BLACK STATE CONVENTIONS

Report

Whereas, For reasons stated in the curcular convening this mass Convention, and in the judgment of those who have responded to the call, they believe that the interest of the whole people whould be better subserved by organizing an Equal Rights League, to be known as the "Equal Rights League the State of Michigan." Therefore

Resolved, That we proceed to organize an association to be called the State Equal Rights League for Michigan, having for its object the securing of the rights of the colored people of this State and United States, acting in harmony with the intentions of the National League.

Resolved, That we adopt for the government of the State Equal Rights League for the State of Michigan, so much of the constitution of the National Equal Rights League for the United States, held in the city of Syracuse, October 4th, 5th, 6th and 7th, 1864, as far as found adapted to the wants of the State League.

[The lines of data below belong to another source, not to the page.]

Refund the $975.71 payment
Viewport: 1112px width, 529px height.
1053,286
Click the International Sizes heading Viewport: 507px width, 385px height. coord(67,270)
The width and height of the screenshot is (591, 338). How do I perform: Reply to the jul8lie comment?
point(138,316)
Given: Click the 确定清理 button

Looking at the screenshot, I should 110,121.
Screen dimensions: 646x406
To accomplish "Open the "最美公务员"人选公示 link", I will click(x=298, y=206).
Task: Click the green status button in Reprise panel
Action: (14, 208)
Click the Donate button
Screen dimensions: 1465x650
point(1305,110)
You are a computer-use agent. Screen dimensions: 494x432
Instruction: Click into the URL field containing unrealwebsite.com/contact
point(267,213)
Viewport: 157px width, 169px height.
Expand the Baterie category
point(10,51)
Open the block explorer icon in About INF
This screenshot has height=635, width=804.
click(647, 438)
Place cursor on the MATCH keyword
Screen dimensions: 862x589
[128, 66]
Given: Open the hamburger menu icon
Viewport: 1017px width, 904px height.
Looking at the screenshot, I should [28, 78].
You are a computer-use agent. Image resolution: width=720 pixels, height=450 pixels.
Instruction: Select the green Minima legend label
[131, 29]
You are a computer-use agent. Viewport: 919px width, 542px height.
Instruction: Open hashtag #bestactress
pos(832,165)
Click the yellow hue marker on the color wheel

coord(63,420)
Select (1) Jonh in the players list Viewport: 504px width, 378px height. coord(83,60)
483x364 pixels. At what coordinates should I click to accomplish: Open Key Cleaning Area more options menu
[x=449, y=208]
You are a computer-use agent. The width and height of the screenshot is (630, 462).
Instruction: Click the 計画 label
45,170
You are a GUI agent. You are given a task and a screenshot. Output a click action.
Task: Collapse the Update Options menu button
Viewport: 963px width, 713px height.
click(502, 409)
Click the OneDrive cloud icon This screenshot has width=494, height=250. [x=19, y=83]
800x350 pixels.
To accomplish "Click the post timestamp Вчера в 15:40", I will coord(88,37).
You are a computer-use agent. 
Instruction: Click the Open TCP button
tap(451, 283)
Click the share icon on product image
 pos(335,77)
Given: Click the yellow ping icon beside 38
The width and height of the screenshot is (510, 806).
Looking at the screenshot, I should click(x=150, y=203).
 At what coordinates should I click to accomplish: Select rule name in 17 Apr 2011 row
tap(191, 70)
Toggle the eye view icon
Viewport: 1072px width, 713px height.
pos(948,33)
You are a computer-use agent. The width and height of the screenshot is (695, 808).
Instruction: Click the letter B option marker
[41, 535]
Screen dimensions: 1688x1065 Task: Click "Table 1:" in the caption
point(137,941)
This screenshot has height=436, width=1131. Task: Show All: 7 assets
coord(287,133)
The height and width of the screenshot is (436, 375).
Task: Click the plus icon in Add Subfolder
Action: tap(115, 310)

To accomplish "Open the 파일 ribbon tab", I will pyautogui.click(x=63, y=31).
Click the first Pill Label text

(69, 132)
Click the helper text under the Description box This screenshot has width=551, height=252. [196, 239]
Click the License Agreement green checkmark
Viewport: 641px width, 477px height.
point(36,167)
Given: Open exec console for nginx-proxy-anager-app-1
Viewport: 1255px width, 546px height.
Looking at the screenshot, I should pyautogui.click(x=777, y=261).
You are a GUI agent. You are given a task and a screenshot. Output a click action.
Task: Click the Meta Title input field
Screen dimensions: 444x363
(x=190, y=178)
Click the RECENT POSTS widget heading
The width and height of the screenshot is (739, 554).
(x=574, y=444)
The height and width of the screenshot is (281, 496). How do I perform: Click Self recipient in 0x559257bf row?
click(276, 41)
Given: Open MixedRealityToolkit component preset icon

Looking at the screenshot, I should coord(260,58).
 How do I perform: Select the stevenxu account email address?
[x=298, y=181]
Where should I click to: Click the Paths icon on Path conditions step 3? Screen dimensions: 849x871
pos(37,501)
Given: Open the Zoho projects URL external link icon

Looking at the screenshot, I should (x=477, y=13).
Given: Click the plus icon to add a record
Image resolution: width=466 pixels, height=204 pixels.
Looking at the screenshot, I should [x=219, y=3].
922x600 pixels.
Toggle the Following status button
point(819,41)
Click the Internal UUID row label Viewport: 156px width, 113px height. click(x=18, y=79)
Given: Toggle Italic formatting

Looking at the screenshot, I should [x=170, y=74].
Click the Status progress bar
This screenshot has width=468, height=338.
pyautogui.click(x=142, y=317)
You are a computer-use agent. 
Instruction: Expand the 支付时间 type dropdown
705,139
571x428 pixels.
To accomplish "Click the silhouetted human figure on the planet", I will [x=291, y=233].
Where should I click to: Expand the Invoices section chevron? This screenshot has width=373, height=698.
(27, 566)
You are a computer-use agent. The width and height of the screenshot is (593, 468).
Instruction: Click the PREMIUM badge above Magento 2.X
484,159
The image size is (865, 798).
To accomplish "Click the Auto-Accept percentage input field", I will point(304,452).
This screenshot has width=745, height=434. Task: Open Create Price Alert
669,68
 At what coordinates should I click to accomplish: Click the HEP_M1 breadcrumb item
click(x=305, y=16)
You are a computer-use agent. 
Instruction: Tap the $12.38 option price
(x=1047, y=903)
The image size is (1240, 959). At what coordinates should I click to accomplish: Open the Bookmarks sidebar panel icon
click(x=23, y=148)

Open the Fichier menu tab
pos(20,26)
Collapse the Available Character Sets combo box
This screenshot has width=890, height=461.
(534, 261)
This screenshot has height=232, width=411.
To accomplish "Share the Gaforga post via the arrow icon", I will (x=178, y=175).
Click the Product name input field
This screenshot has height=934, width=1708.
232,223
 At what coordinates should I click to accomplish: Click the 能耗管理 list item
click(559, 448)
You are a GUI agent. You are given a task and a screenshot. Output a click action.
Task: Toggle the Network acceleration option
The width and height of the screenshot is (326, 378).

Resolved, That the officers of said League shall consist of a President, one Vice President from each county represented, Recording Secretary, Corresponding Secretary, Treasurer, and Executive Committee of 5 others.

The consideration of the resolutions of Mr. Parker, was resumed.

Mr. Johnson, of Jackson, offered an amendment, which was accepted, amending the resolution as follows:

Resolved, That we point with exultation and pride to that epoch in history which records the noble, patriotic, philanthropic and humane deeds our much beloved and ever to be praised late Chief Magistrate, Abraham Lincoln, who, ever ready to favor human rights, was sure in his march to prison house, there to unlock the door and let the poor slave free. May his name be ever cherished in the memory of all impartial lovers of liberty until the last day of recorded time.

The report of the Business Committee was then considered.

Mr. Washington moved that the report be adopted.

Mr. Roberts moved as an amendment that the report be considered adopted by sections. Carried.

The report after some discussion was adopted.

Mr. Anderson, Battle Creek, offered the following resolution:

Resolved, That in the judgment of this Convention the policy of reconstruction, as developed by the present administration in restoring the seceded States to their former practical relations to the general government, is unwise, unfaithful to the colored American who has been faithful and self-sacrificing during the four years of desperate war, in which the existence of the unity of the nation trembled in the balance.4 And that this Convention pledges itself to use all intelligent and legitimate means to reconstruct upon no basis other than the basis of Universal Suffrage.

Mr. Rice moved to accept the resolution. Carried.

Mr. Anderson moved its adoption.

Mr. Lewis, of Hudson, said he favored moderation. Although we had not been treated as we ought to have been, yet he thought it unwise to censure the administration. Its policy had been at all times not to admit that the Southern States had been out of the Union at any time.

Mr. Anderson, of Battle Creek, said that it had been shown by the President that he was in favor of our people only so far as it subserved own interests. Mr. Anderson proceeded to speak at length, making a most eloquent and able speech.

Mr. Parker, of Detroit--I do not think Mr. Johnson is right upon question. He has said that he is too old to change, and has referred to his former acts as an indication of what his policy will be hereafter.

Mr. Lewis, of Adrian, read in support of Mr. Parker's position a speech of Mr. Johnson's, made on the 11th of September.

Mr. Parker, resuming--He wanted it to be known throughout the Union that the black man is alive to that which is for his interest, and will submit no, longer to his own degradation. He had become convinced that the elevation of the black man depended upon the black man.